The familiar uniform was intact: natty suit, year-round suntan and ice white hair. Yet the man whose love for the microphone has few equals fell nearly silent after pleading not guilty to seven criminal counts, including obstruction and witness tampering, as part of special counsel Robert Mueller’s wideranging inquiry into election interference by the Kremlin.
There was no bashing of Mueller – almost an hourly practice since his arrest before dawn Friday at his Florida home. His most effusive comments came when U.S. Magistrate Deborah Robinson asked whether he understood the conditions of his continued release: “Yes, your honor,” Stone replied.
For every role he has embraced in a lifetime of rough-and-tumble elective politics – secretive adviser to presidents and self-proclaimed “dirty trickster” – the 66-year-old Republican operative has little experience with his new place in public life: criminal defendant.
He faces the same grinding legal machinery that has secured convictions of three other top Trump associates.
Stone’s lawyer, Robert Buschel, entered his not-guilty plea Tuesday.
Robinson ordered Stone to return to court for another hearing Friday afternoon. She ordered that Stone refrain from contact with witnesses in the case and that he check in with court authorities once each week.

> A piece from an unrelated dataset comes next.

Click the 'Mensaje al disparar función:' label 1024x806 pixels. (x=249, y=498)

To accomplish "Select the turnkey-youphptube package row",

Since his arrest by heavily armed FBI agents, he has lambasted the raid as “an abuse of power.”
Stone said he wouldn’t lie to implicate the president or to save himself, though he has not ruled out cooperating with Mueller’s team if a deal was offered.
Robinson ordered Stone to see federal marshals so they could book him but said he would remain free on bond.
Stone’s relationship with WikiLeaks, which published troves of documents stolen from Democratic political organi- zations by a hacking group backed by Russian military intelligence, is at the heart of Mueller’s latest prosecution.
Among the allegations contained in the charging documents is a claim that after the release of stolen Clinton-related emails July 22, “a senior campaign official was directed to contact Stone about any additional releases and what other damaging information (WikiLeaks) had regarding the Clinton campaign.”
“Stone, thereafter, told the Trump campaign about the potential future releases of damaging material by (WikiLeaks),” prosecutors alleged. Stone denied being an intermediary between the Trump campaign and WikiLeaks.